Özgürgün'ün yerinde olmak istemezdim!

Yayın Tarihi: 09/04/16 07:00
okuma süresi: 7 dak.
A- A A+
Hüseyin Özgürgün Başbakanlığındaki UBP şimdi çok daha güçlü olarak hükümette yer almaya hazırlanıyor ama sıkıntının haddi hesabı yok…

Özgürgün'ünün önünde çok ciddi bir sınav var!

Eğer kabineyi parti içi dengeleri ve bölgelere göre kurarsa bunda sadece partisel menfaatler önde olacak…

Bu da UBP'nin hanesine eksi olarak yazılacak!

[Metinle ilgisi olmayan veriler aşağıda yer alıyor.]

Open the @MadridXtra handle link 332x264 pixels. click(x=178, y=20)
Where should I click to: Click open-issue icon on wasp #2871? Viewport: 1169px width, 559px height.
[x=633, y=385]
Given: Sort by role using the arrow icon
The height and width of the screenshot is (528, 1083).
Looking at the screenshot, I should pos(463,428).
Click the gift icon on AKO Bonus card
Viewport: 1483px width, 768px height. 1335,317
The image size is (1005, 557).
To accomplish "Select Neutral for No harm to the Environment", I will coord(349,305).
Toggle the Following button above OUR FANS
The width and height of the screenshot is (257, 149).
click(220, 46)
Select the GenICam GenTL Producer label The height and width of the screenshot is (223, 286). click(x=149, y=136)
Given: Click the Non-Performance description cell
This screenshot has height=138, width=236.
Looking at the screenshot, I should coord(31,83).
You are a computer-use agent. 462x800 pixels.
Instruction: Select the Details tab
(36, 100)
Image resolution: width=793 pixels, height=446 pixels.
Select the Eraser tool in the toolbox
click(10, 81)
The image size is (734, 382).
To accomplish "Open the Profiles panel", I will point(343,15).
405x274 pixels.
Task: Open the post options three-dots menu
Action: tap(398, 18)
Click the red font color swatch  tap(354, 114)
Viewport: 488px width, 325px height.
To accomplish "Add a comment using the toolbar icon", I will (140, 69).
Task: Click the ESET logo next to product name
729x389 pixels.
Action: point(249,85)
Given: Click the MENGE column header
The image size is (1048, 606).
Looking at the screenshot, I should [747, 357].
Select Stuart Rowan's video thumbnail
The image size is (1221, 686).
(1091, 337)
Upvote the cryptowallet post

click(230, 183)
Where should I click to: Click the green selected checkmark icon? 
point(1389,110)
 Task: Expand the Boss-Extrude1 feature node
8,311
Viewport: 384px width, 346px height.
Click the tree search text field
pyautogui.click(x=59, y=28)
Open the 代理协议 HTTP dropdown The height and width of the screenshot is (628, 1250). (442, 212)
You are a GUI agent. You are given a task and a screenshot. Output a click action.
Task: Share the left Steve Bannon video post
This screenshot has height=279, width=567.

Ama toplumun menfaatleri göz önünde bulundurulursa ve memleketin inde bulunduğu kaos ortamından çıkılması için çözüm üreten isimlere yer verilirse elbette ki bu hem ülke hem de partilerinin menfaatlerine olacaktır…

…

UBP'nin şu anda 18 milletvekili var!

Ahmet Kaşif, Zorlu Töre, Ergün Serdaroğlu ve Hamit Bakırcı'nın gönüllerinden geçmesine rağmen bakanlık almayacağı kesin gibi…

Çünkü onlar DP'den transfer oldular ve bakanlık verilmesi halinde ciddi bir bunalım yaşanır!

Geriye kalan 14 vekilin 7'si bakan olacak, ama işte sorun burada başlıyor…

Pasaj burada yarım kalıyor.